Dive Brief:
- Tech giant Apple has become the first major buy now, pay later provider to fully share “pay-in-4” loan information and payment history to credit bureau Experian, with Apple Pay Later loans being included on consumers’ credit reports from Experian, the credit bureau said Wednesday.
- Experian will not factor the loans into borrowers’ credit scores for now, it said. Rather, starting Friday, the credit bureau will list Apple Pay Later loans initiated Wednesday onward on its credit reports, Experian said in a press release.
- Experian looks forward “to working with other leading BNPL providers,” Jennifer Schulz, CEO of Experian North America, said in the release.
Dive Insight:
Credit bureaus such as Experian announced efforts to include BNPL loan data in their reports about two years ago. But BNPL companies are largely not reporting “pay-in-4” loan information to the bureaus, saying that the current credit scoring models aren’t compatible with their short-term lending and that credit bureau efforts have fallen short.

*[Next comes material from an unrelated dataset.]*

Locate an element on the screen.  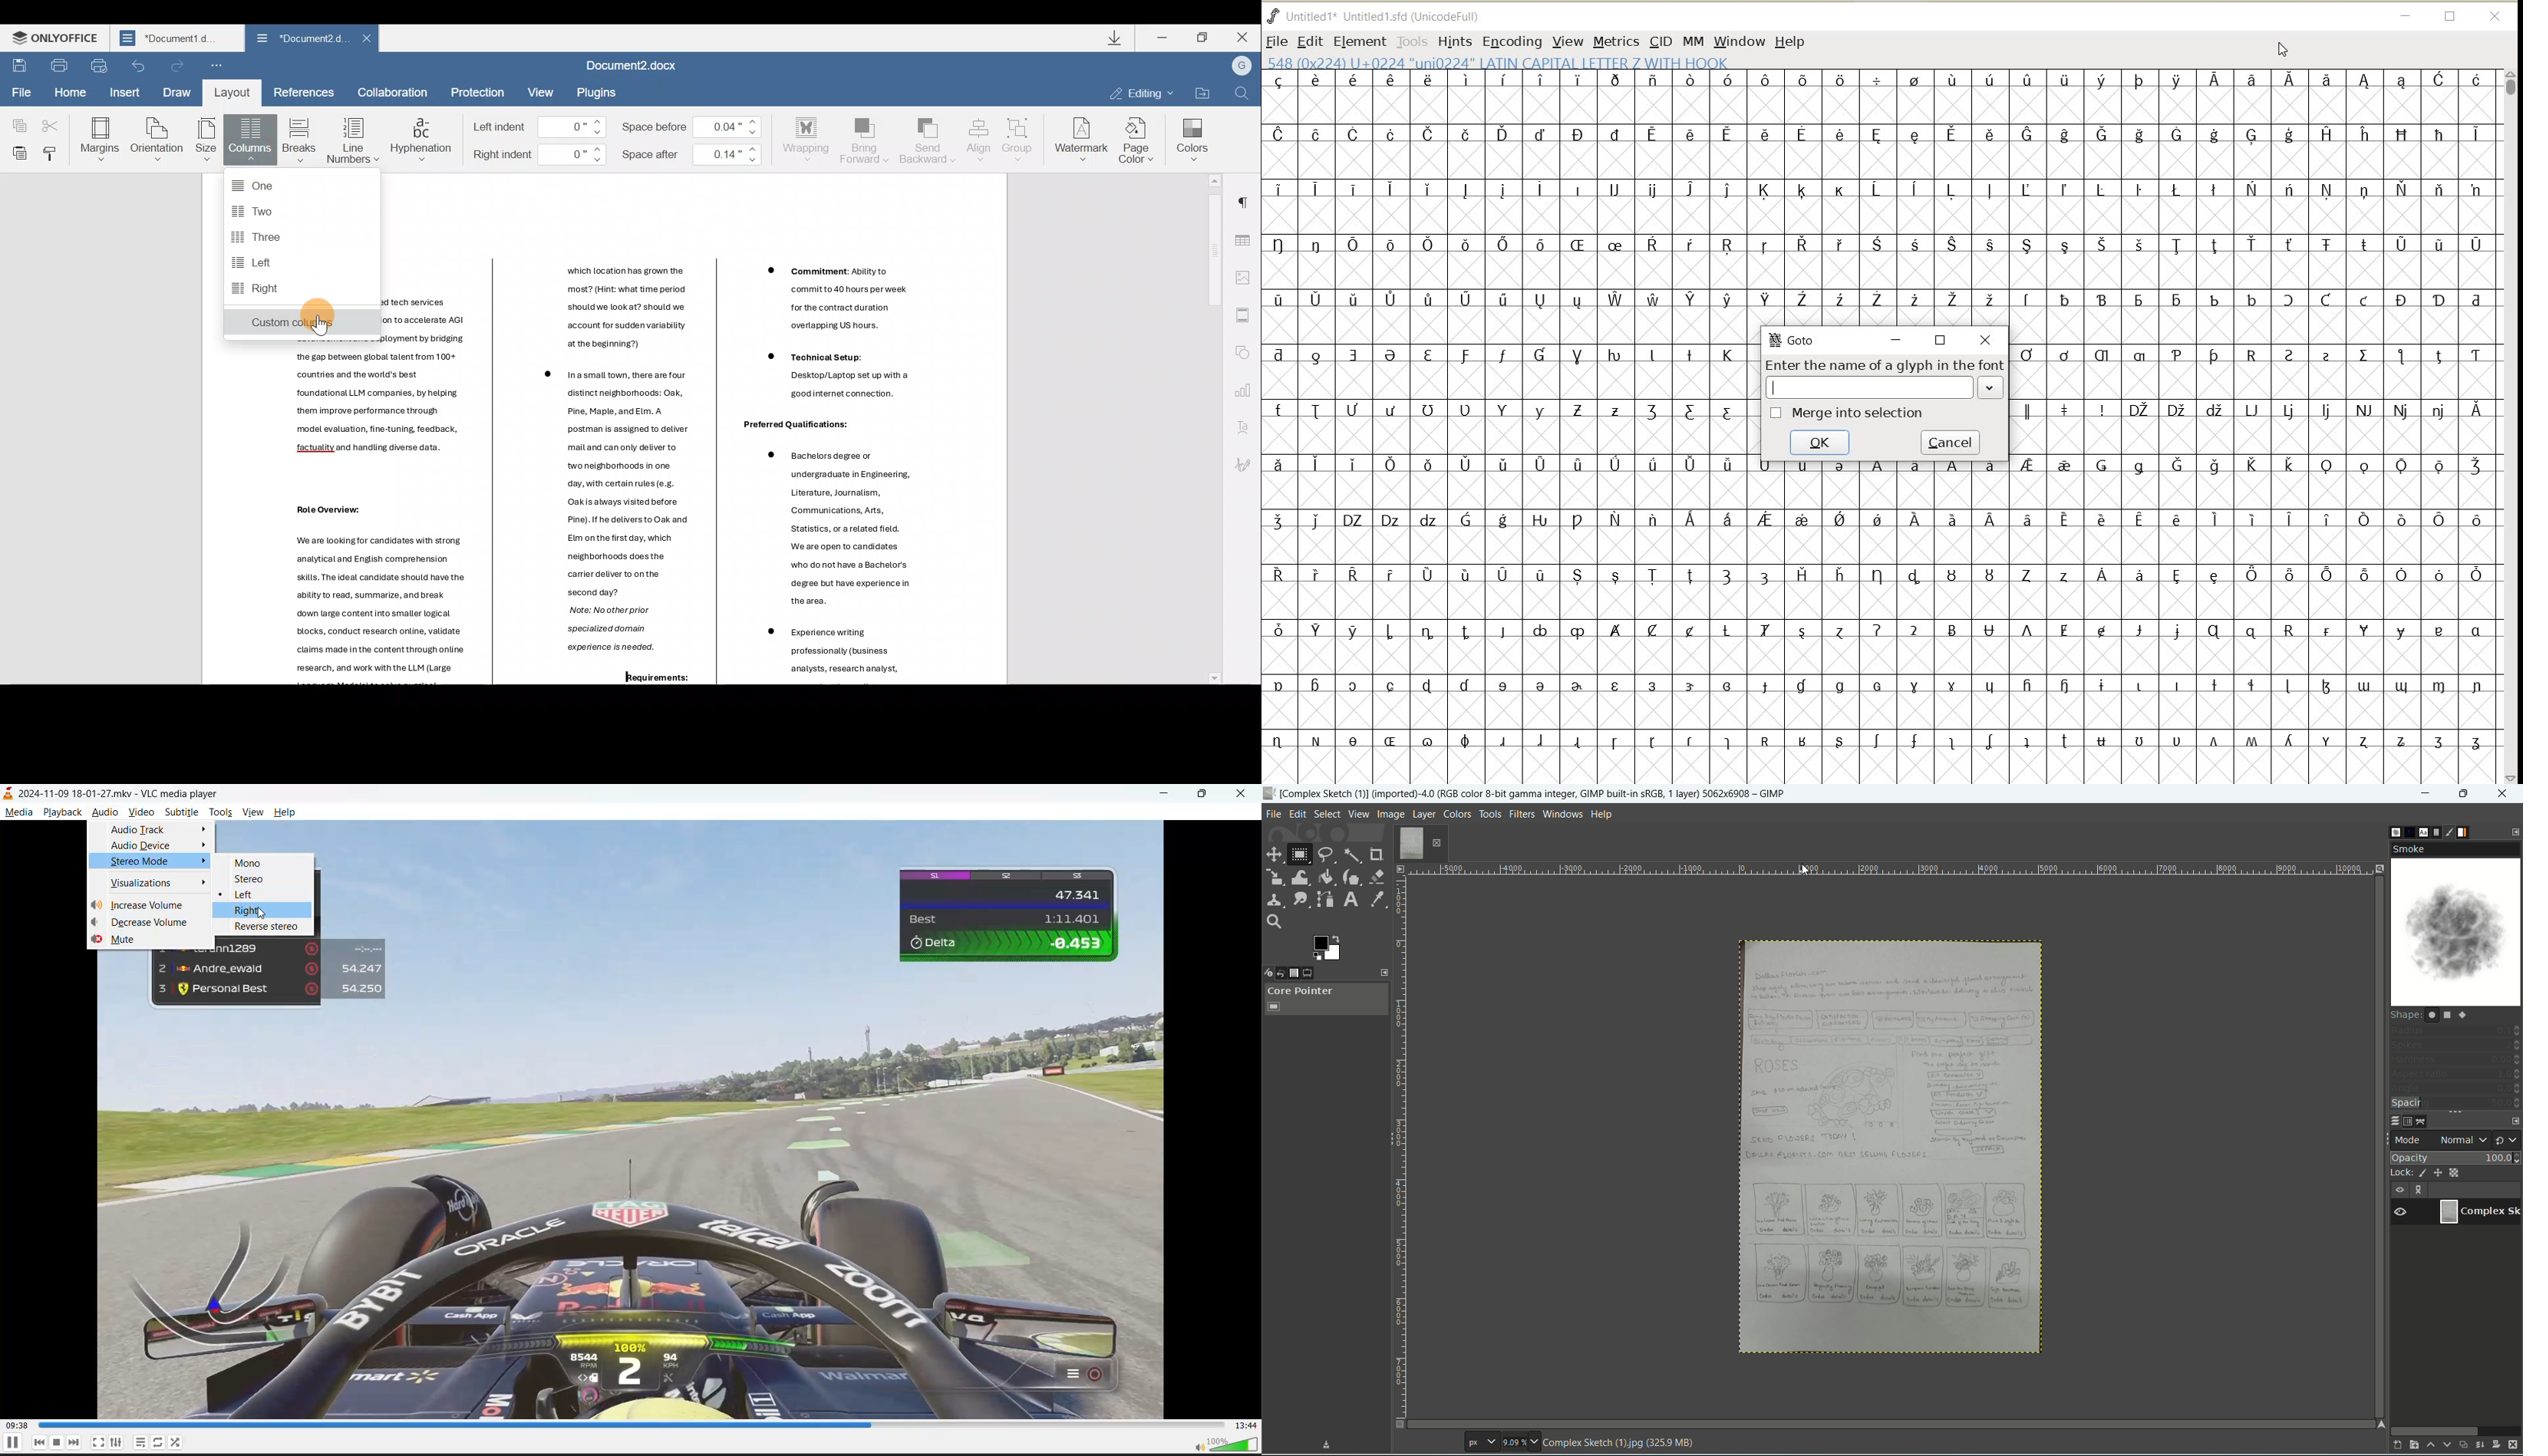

The development may spur rival BNPL providers to follow suit, according to Ed deHaan, a professor at the Stanford Graduate School of Business.

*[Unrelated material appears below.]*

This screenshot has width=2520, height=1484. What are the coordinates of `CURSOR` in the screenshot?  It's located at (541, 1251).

However, “Apple is a huge organization, they’ve got deep pockets,” deHaan said during a Wednesday interview. “If they’ve got to hire a few people to make this thing happen, they can do that. Whereas some of these fintech BNPL providers, they’re living on much smaller budgets.”
Apple joined the BNPL market last year, taking on established competitors including Block-owned Afterpay and Stockholm-based Klarna. The lack of BNPL information being reported to credit bureaus has allowed consumers who might be turned away by credit card companies to sign on for multiple BNPL loans, deHaan said.

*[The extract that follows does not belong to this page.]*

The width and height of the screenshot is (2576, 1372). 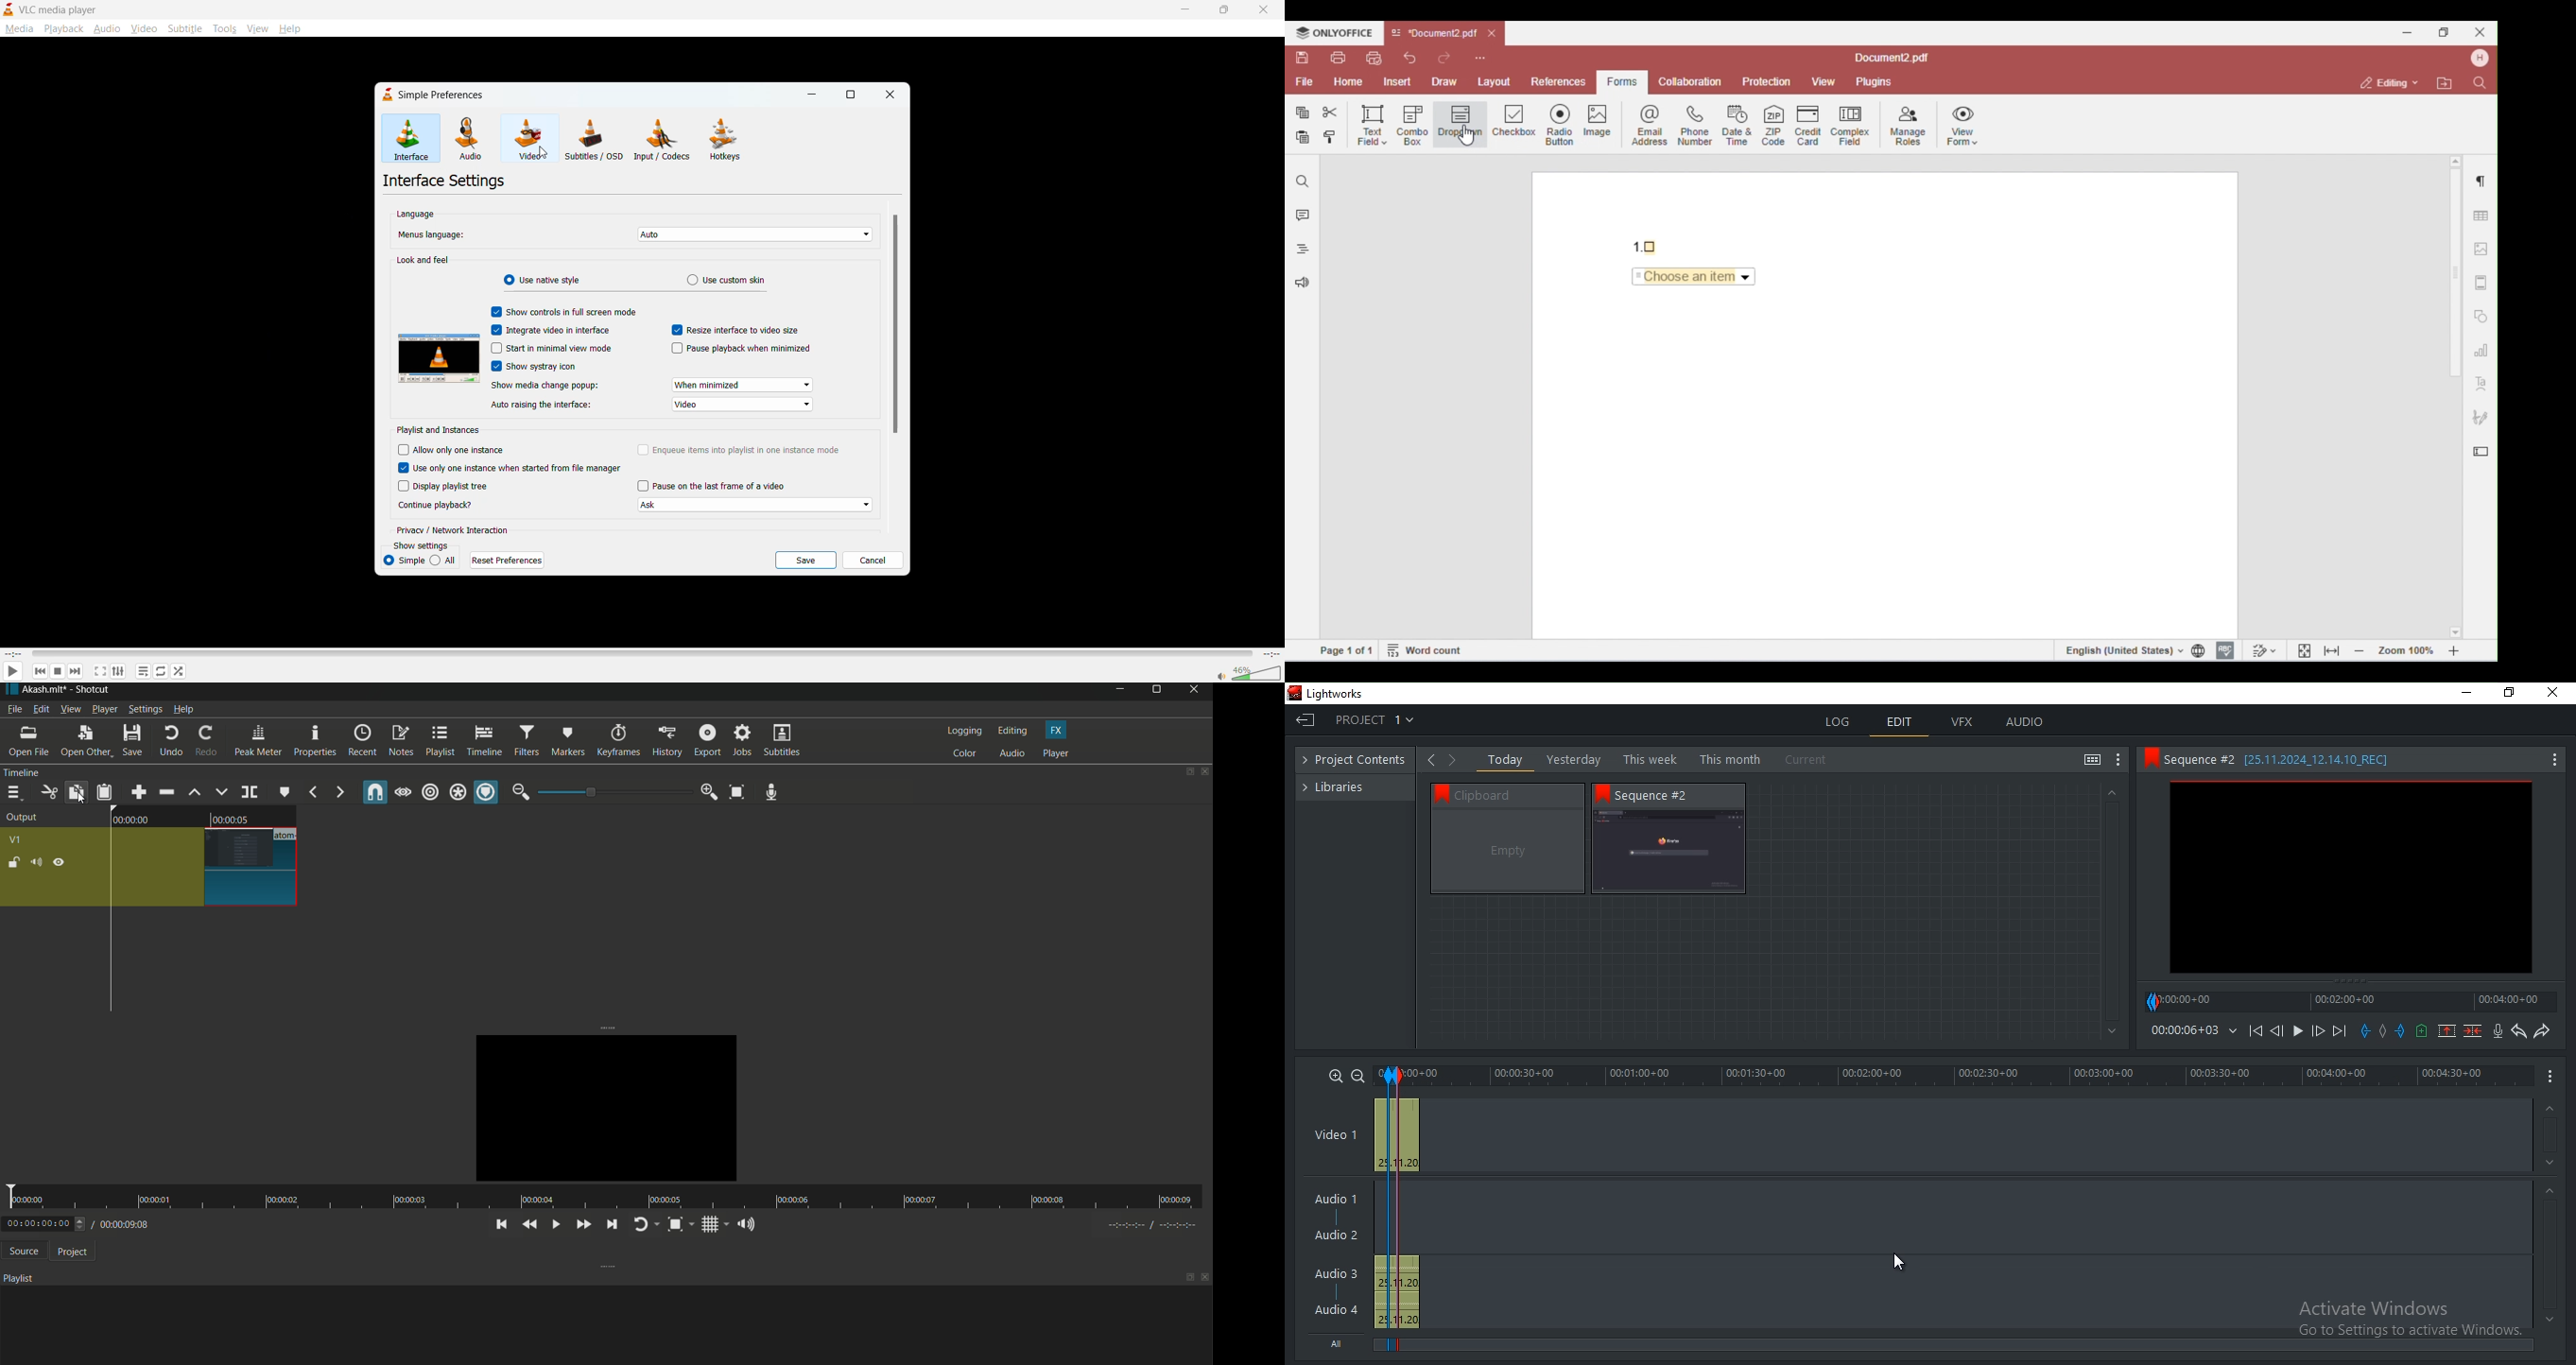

“We know from research that some material portion of BNPL users get themselves into financial distress,” deHaan said. “Once [BNPL firms] start reporting to the bureaus, then it becomes much more transparent about how much BNPL debt people are taking on.”
Experian said that current credit scoring models “are not designed with BNPL in mind,” which is why the bureau is not factoring them into its own scores, according to an email from a company spokesperson. The bureau is “in active conversations with BNPL providers to expand the reporting of BNPL information on consumer credit reports,” the spokesperson said.
If BNPL loans ultimately do become part of a borrower’s credit score, the effects could be good or bad, depending on the person, according to Sheridan Trent, director of market intelligence at payments consulting firm TSG.
“Integrating loan information with credit bureaus can be helpful for younger consumers experimenting with smaller BNPL plans to build credit, but could be problematic for repeat users who may struggle to juggle multiple plans at once,” Trent said in an email.
Jennifer Bailey, Apple’s vice president of Apple Pay and Apple Wallet, pointed to building credit as one of the reasons for sending its BNPL loan data to credit bureaus. Sharing that data would “help promote greater transparency and responsible lending for both the borrower and the lender, while providing users with the opportunity to further build their credit,” Bailey said in Wednesday’s release.
When asked if Apple Pay Later loan information will also be shared with credit bureaus Equifax and TransUnion, an Apple spokesperson pointed to an announcement on the company’s website from last year, in which Apple said it planned to report its BNPL loan information to U.S. credit bureaus.